Page text:
Manufacturers in Kenya are keen to tap on the country's trade pacts to grow exports, amid continuing market diversification to reduce vulnerability from external shocks.
This will be driven by the Route to Market Strategy 2025–2027; a blueprint aimed at positioning Kenya as a globally competitive, digitally empowered exporter of high-quality goods.
This is through a joint plan of action by the Kenya Association of Manufacturers (KAM) and the Danish Industries East Africa.
According to KAM, Kenya’s export markets are heavily concentrated, with over 65 per cent of exports destined for the EU, United States and the East African Community (EAC) member states, rendering the economy vulnerable to external shocks, as evidenced by supply chain disruptions during the Covid-19 pandemic.
This, even as exports remain a cornerstone of the national economy, contributing approximately 7.2 per cent to GDP and directly or indirectly employing over 1.5 million individuals.
The sector is anchored by traditional industries such as horticulture, which generates an estimated $1.2 billion (Sh156.2 billion) annually, primarily through the export of cut flowers, fresh fruits and vegetables to the European Union.
Tea and coffee, long-standing pillars of Kenya’s agricultural exports, continue to play a significant role but face mounting pressures from global price fluctuations and intensifying competition from producers in Asia and South America.
The textiles and apparel sector, buoyed by preferential access to the US market under the African Growth and Opportunity Act (AGOA), has shown resilience, yet its growth is hampered by limited value-addition capabilities and fierce competition from countries like Bangladesh and India, KAM notes.
The industries lobby group is pushing the country to tap opportunities in the African Continental Free Trade Area (AfCFTA) which offers more opportunities, with its integrated market of 1.3 billion consumers creating new avenues for intra-African trade in cereals, construction materials and value-added manufactured goods, sectors where Kenya holds comparative advantages.
It is also pushing for more export markets away from the traditional ones.
The strategy targets to double the share of processed exports by 2028 with sector -specific initiatives in horticulture (transition from raw flower exports to value-added products like essential oils, dried fruits, and cosmetic extracts.”
In mining, the country’s industries have been urged to move beyond raw mineral exports to production of high-value products or components while also expand processing of tea, coffee and macadamia nuts into packaged beverages, organic skincare products, and gourmet food items for the Agricultural sector.
“Trade is no longer just about what you sell, but how you move, measure, certify and connect. Therefore, Kenya needs to be proactive, not reactive. Readiness today means a digitally armed exporter, backed by a responsive state, empowered with real-time intelligence and bold enough to compete on a global stage,”KAM chief executive, Tobias Alando, said.
The association is keen to expand the reach of Kenyan exporters by leveraging regional, continental and global trade agreements key being AfCFTA, AGOA, European Union Economic Partnership Agreement (EU-EPA), the Common Market for Eastern and Southern Africa (COMESA) , East African Community (EAC) and Kenya-UAE Comprehensive Economic Partnership Agreement (CEPA).
Kenya also has bilateral trade agreements with several countries including China, India and the United Kingdom.
These agreements provide preferential access to key markets and facilitate trade in various sectors, including minerals, textiles, and processed foods.
The strategy launched in Nairobi on Wednesday is pegged on four key pillars of market diversification and trade agreement utilisation, digital preparedness and trade intelligence, compliance with international standards and sustainability, and enhancing exports through clusters and value addition.

Material shown:
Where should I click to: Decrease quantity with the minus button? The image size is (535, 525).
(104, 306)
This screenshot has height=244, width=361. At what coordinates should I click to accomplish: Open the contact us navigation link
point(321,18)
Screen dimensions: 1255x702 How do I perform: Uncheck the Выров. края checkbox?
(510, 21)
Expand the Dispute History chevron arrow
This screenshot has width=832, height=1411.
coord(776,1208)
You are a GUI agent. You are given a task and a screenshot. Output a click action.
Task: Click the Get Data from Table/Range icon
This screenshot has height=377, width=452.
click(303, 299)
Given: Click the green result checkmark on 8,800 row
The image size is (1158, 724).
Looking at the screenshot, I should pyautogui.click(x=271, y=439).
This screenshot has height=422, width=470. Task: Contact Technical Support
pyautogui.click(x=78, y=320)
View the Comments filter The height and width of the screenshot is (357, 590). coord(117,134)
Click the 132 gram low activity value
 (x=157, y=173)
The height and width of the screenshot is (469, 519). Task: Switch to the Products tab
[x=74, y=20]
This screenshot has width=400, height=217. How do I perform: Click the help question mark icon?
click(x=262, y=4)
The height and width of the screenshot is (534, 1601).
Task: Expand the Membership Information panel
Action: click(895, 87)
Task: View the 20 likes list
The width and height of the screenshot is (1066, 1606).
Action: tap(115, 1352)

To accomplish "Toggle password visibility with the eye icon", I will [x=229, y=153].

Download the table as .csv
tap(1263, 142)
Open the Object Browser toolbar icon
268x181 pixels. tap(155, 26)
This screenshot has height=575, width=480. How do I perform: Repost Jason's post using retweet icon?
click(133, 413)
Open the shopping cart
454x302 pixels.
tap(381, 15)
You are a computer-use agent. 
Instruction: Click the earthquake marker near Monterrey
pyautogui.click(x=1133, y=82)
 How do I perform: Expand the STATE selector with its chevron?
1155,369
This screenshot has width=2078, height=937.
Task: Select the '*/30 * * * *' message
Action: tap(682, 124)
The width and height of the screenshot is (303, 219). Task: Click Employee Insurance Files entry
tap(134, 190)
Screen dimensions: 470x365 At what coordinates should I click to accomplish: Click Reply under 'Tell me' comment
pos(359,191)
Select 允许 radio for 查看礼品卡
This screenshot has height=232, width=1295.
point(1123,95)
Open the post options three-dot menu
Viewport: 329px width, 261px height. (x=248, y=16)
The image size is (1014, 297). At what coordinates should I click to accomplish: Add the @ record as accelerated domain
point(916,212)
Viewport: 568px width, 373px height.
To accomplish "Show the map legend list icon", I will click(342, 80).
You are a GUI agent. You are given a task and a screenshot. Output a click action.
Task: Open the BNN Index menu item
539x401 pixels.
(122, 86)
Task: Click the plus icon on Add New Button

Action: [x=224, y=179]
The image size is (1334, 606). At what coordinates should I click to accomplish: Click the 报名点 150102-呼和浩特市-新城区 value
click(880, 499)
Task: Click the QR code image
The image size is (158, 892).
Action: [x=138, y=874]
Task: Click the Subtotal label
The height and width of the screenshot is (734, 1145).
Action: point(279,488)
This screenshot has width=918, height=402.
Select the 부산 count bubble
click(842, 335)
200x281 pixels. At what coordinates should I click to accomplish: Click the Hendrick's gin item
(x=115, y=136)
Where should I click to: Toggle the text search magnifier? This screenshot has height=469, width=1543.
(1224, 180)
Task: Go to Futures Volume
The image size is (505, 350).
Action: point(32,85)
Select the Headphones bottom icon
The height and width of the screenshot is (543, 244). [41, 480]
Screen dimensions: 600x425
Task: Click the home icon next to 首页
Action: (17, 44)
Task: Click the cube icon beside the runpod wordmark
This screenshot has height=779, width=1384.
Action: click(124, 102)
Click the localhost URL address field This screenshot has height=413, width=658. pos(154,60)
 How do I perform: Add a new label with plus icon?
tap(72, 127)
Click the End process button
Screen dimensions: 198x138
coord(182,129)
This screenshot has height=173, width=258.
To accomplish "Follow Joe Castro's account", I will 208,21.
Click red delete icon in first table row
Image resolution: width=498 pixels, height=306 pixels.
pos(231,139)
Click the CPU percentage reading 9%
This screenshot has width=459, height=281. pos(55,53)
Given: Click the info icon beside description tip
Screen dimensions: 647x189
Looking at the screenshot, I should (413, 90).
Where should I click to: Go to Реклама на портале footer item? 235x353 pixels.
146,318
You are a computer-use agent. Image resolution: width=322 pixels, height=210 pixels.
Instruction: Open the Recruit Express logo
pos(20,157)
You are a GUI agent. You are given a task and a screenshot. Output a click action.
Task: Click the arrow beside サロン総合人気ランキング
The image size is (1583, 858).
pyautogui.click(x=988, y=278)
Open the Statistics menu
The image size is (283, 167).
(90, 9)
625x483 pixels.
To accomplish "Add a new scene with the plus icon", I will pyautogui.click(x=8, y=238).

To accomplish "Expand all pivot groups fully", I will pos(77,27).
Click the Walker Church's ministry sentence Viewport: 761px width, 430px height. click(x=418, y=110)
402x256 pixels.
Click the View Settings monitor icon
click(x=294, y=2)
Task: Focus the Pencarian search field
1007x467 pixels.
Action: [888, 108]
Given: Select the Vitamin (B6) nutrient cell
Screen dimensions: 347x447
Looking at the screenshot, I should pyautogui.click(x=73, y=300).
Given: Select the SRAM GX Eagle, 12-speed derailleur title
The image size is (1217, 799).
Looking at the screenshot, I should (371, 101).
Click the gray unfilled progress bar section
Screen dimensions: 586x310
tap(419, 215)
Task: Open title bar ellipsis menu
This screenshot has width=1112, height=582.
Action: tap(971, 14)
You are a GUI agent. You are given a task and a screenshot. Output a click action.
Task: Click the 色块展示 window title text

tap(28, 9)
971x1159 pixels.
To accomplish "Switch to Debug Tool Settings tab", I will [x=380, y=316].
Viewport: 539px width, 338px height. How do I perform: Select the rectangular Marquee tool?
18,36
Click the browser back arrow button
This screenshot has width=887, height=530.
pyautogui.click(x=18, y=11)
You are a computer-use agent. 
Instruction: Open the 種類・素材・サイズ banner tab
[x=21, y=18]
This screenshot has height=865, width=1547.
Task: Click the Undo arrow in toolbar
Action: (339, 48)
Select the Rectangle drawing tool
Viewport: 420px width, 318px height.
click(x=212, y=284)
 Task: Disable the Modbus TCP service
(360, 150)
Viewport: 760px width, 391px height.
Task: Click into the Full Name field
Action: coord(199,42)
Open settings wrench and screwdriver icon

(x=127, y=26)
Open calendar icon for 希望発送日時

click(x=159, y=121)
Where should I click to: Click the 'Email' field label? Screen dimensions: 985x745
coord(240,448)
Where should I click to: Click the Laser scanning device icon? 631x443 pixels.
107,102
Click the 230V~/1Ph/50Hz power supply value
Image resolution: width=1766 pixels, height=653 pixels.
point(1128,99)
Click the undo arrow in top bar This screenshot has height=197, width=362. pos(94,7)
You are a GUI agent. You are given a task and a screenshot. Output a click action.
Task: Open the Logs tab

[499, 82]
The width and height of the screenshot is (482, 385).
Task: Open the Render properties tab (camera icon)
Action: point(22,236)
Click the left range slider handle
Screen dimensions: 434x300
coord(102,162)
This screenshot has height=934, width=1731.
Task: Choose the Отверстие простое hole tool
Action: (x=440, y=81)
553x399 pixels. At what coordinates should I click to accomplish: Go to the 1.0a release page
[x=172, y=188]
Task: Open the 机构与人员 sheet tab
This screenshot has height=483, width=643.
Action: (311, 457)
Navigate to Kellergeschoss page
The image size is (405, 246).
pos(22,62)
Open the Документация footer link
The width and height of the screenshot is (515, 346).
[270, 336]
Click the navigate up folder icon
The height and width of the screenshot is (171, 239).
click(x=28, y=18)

List of tasks:
a. Answer these questions using the article on Kenya's export strategy above.
(i) About what share of Kenya's GDP do exports contribute?
(ii) Who is the chief executive of KAM?
(iii) In which city was the strategy launched?
b. Copy the part of the article on Kenya's export strategy that opens with the words containing "These agreements provide" and closes with "and value addition.".

Answer set:
a.
(i) Approximately 7.2 per cent.
(ii) Tobias Alando.
(iii) Nairobi.

b.
These agreements provide preferential access to key markets and facilitate trade in various sectors, including minerals, textiles, and processed foods.
The strategy launched in Nairobi on Wednesday is pegged on four key pillars of market diversification and trade agreement utilisation, digital preparedness and trade intelligence, compliance with international standards and sustainability, and enhancing exports through clusters and value addition.